Théodore n'était pas paumé. C'était juste une mauvaise passe, moi je l'étais. Être paumé, c'était quelque chose de beaucoup plus fort qu'une simple histoire de cœur.

- Tu sais, tu devrais arrêter de penser à Valentin. Tu devrais juste foncer. Conseillai-je en posant ma main sur son épaule en signe d'encouragement.

Il m'offrit un sourire terne avant de soupirer un bon coup. La vie était belle et bien une chieuse. Le son de la sonnerie retentit et nous repartîmes vers nos classes respectives.
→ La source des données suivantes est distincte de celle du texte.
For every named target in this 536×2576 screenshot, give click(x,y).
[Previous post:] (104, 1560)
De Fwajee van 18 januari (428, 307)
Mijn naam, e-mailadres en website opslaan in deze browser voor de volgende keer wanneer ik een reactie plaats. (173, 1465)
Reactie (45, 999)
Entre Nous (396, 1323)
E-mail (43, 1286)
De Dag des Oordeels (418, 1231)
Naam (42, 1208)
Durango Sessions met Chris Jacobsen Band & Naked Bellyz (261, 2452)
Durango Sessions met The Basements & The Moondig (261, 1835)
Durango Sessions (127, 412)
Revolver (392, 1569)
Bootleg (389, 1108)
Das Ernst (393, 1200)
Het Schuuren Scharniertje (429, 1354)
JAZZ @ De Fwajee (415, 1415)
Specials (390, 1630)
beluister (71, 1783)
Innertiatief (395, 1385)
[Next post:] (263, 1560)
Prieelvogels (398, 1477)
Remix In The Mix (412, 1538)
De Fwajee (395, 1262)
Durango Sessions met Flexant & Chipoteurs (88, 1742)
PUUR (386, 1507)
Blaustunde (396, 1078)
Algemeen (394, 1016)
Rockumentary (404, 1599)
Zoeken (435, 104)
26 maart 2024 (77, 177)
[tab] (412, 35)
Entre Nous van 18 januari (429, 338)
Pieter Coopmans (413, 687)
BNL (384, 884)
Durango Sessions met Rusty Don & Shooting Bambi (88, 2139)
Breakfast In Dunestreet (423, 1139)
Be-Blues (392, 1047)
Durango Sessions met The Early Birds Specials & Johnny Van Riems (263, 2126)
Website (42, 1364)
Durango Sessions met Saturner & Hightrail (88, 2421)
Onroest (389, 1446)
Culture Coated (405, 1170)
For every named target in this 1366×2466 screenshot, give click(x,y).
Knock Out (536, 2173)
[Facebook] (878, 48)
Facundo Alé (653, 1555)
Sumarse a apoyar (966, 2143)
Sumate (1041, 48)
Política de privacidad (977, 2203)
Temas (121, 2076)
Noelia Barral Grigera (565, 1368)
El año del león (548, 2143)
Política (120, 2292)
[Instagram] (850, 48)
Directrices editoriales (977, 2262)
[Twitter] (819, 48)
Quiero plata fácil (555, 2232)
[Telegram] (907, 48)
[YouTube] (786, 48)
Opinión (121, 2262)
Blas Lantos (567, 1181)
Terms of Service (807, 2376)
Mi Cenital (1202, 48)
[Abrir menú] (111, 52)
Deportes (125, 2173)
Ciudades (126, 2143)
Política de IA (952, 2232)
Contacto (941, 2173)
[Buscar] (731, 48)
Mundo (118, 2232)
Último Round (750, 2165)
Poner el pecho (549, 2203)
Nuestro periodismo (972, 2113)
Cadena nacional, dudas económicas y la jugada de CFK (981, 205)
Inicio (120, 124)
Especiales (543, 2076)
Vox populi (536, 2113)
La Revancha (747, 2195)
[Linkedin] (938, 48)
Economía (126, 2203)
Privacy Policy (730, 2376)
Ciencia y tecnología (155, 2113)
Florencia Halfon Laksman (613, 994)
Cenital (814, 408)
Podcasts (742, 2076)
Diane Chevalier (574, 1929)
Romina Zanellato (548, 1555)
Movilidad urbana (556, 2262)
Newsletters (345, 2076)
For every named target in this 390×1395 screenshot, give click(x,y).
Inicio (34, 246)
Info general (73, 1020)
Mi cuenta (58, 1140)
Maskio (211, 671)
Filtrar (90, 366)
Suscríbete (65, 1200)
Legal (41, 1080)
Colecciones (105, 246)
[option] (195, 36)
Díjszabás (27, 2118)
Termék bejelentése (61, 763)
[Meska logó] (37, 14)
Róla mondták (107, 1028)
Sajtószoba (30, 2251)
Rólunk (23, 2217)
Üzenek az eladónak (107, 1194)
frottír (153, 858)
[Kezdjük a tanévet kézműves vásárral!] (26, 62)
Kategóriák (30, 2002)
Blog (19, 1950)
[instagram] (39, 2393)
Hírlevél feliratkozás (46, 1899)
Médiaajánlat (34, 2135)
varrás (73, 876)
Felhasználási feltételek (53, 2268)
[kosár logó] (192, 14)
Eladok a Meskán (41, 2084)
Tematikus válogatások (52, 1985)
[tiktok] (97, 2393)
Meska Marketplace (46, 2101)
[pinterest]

Les cours de maths restaient les plus longs, je n'en pouvais plus. La filière scientifique me plaisait de moins en moins chaque jour. Le professeur nous rendit les copies du dernier devoir et je fus surpris par mon 11. Passer de 3 à 11 était un exploit et je fus fier de moi pendant une bonne partie de l'après-midi.

J'ai encore traîné avec Théodore après les cours, me rendant compte que l'image du retour dans ma chambre me rendait sceptique. J'étouffais à l'intérieur en ce moment.

- Je vais lui avouer là tout de suite que je l'aime. Dit-il nerveux, tremblant de partout.

Cette image de lui me fit froncer les sourcils. Elle le rendait vulnérable et je n'aimais pas ça. Au final, il se prit un râteau. Le SMS de Théodore avait été contourner par un « Je crois que tu t'es trompé de conv', je suis en couple je te rappelle. »

J'ai eu mal pour lui, on a fumé ensemble plusieurs clopes d'affilé pour essayer d'oublier cet échec amoureux. Il me faisait de la peine. Je me rendis compte que mon conseil n'était vraiment pas le bon et que j'aurais dû me taire.

- La prochaine fois, sache qu'il ne faudra jamais écouter mes conseils. Remarquai-je alors qu'une lueur sombre se lit dans ses yeux.

Il hocha la tête avant de lever sa tête vers le ciel presque noir.

- Je peux te donner un coup de poing ? Demanda-t-il les narines grandes ouvertes, prêt à exploser.

J'ai hoché la tête, c'était ma faute après tout. Le coup partit rapidement et je ne sentis presque rien, la douleur si aiguë que j'en perdais les sensations.

- Bon coup. Répliquai-je dans ma barbe en frottant ma joue avec ma main.

Puis il a pleuré. Il essayait tant bien que mal de se retenir mais ses larmes glissaient sur ses joues sans son contrôle. Je l'ai regardé attentivement et j'ai ressenti sa peine.

Je ne connaissais rien de Théodore en réalité et pourtant, il m'avait fait confiance et a préféré m'écouter. J'ai tapoté son dos et ai tiré une dernière taffe avant d'écraser le mégot avec mon pied.

- Ça craint. Murmura-t-il en s'essuyant le visage avec la manche de son sweat.

Je retirai ce que j'avais dit. Au fond, Théodore était humain et tout comme moi, complètement paumé.